What do we tell the user when we stop?

1. Show that work is in progress, not stuck

For actions where we retry automatically, we:

show a clear "in progress" state (e.g., "Saving…" rather than a generic spinner)
avoid disabling all feedback; buttons may be disabled, but we show text and, when appropriate, a small status indicator

If the action might take more than a couple of seconds, we:

use language that sets expectations ("This can take up to a minute")
consider exposing some sense of attempts ("Still trying…") without numbers that imply guarantees

2. Make actions idempotent from the user’s point of view

We design flows so that:

pressing a button twice doesn’t run the action twice in a harmful way
automatic retries reuse the same request identity under the hood

In the UI, this means:

we show the action as "pending" rather than making the user guess whether clicking again is safe
we prevent obvious double-submits by:
- disabling the primary action while work is active
- showing a clear way to cancel, when safe

3. Be honest when we give up

Retries can’t last forever.

When we stop, we:

tell the user what happened in plain language
make a concrete suggestion ("You can try again" or "We’ll keep trying and email you")
avoid implying that the action may or may not have partially succeeded without clarifying what we know

Where possible, we:

show the current state of the underlying entity ("Your change has not been saved")
log enough context that support can tell what happened later

4. Separate user errors from system errors

Retries don’t help with user mistakes.

We distinguish:

errors where another attempt might succeed (network, transient server issues)
errors where the input is invalid or the action is blocked (permissions, validation)

The UI reflects this:

user errors get specific, actionable messages and no automatic retries
system errors get bounded retries and clear status copy

This keeps users from feeling like the system is "just trying again" on input they can fix.

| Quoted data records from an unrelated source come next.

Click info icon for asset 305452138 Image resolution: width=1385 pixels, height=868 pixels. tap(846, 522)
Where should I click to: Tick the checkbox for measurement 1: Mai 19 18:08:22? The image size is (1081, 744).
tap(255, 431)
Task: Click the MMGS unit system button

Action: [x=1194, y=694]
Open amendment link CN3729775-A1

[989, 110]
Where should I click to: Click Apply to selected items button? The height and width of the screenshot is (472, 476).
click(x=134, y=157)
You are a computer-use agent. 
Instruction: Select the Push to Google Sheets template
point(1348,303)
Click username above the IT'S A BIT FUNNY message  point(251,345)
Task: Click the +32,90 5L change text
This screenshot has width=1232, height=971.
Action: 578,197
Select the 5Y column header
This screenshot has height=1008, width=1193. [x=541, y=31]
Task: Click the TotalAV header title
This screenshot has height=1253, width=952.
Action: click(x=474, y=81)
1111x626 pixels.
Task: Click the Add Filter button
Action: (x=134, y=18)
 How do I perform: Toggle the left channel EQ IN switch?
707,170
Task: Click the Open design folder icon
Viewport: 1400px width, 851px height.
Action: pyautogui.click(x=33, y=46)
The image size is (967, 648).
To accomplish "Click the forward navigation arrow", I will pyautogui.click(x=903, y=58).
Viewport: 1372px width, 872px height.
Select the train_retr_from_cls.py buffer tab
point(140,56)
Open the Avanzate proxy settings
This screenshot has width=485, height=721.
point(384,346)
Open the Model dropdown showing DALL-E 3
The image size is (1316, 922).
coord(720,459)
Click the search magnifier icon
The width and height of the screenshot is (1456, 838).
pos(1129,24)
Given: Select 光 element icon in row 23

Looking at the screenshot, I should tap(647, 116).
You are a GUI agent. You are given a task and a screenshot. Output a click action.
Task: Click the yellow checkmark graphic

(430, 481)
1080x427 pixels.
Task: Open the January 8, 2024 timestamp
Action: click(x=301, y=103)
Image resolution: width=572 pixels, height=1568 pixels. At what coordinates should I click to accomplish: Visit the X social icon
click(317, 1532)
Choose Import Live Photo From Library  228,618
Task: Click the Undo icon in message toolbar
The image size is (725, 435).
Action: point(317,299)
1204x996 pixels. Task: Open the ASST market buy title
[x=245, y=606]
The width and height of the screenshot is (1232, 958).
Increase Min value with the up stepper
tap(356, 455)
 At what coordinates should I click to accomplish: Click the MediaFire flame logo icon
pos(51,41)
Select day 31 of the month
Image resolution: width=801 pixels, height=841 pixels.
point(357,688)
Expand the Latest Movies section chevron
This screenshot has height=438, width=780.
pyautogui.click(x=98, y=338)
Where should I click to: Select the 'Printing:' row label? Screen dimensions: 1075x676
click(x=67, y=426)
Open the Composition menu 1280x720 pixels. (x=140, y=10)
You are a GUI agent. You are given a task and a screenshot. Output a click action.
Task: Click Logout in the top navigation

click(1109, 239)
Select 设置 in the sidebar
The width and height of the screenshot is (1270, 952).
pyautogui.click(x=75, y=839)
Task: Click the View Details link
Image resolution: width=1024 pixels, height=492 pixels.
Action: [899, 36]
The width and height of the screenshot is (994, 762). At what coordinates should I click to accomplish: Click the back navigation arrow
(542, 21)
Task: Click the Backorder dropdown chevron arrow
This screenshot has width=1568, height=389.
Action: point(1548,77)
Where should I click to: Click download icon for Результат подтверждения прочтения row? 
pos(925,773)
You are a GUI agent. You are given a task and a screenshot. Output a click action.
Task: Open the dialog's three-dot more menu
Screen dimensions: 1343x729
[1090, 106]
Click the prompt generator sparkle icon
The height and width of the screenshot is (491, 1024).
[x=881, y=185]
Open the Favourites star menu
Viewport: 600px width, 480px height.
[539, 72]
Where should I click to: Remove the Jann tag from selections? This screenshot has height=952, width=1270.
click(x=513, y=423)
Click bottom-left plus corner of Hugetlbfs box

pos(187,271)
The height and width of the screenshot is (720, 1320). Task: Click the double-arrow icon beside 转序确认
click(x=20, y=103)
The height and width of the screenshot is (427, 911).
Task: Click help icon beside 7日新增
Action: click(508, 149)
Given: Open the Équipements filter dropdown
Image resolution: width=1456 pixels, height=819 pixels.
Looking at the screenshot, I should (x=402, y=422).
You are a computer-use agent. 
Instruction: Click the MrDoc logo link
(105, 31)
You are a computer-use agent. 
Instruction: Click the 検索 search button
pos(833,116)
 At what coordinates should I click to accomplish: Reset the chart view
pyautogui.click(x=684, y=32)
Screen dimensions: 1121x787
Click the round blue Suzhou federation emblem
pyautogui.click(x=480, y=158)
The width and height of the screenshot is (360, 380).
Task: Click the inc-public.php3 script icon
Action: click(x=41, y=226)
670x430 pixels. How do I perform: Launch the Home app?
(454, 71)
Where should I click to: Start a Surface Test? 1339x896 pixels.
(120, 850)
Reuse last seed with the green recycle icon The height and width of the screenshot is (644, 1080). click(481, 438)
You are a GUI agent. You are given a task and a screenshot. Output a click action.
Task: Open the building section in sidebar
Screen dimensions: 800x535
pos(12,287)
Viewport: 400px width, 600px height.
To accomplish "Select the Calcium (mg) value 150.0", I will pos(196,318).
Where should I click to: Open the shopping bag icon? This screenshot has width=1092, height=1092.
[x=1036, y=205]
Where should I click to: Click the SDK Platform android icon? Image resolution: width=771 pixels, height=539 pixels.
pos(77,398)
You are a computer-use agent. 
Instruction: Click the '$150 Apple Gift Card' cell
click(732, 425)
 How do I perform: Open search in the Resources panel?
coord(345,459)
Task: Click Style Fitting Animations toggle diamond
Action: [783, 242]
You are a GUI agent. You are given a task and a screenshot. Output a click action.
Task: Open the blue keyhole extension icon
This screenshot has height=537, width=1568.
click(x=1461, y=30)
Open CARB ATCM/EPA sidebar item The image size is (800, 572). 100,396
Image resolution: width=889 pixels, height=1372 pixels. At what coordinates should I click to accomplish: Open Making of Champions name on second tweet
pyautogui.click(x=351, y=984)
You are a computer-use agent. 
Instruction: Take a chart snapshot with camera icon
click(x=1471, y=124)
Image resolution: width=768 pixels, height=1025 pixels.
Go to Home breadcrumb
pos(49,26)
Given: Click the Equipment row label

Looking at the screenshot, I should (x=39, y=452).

5. Make retry behavior discoverable for support

Support often gets the first report when retries behave badly.

We surfaced retry behavior in internal tools:

a short note in the support view for key flows ("We retry this action up to N times over M minutes")
recent status for retry-heavy actions ("Last attempt at HH:MM", "Next scheduled retry")

This helps support:

set expectations with users
know when it’s safe to advise "try again" vs escalate

Results / Measurements

We looked at a few signals after updating our retry patterns in key flows:

support tickets that boiled down to "did my click work?" dropped
we saw fewer duplicate submissions in flows where we added clearer pending states and idempotent handling
user research sessions showed less confusion around long-running operations once the UI set better expectations

These weren’t dramatic numbers, but they were enough to confirm that the design changes were moving us in the right direction.

Takeaways

Retries are a UX concern, not just a backend implementation detail.
Users need to see that the system is trying, not stuck.
Idempotent actions and clear pending states prevent double work.
Honest messages when we stop retrying build more trust than ambiguous failures.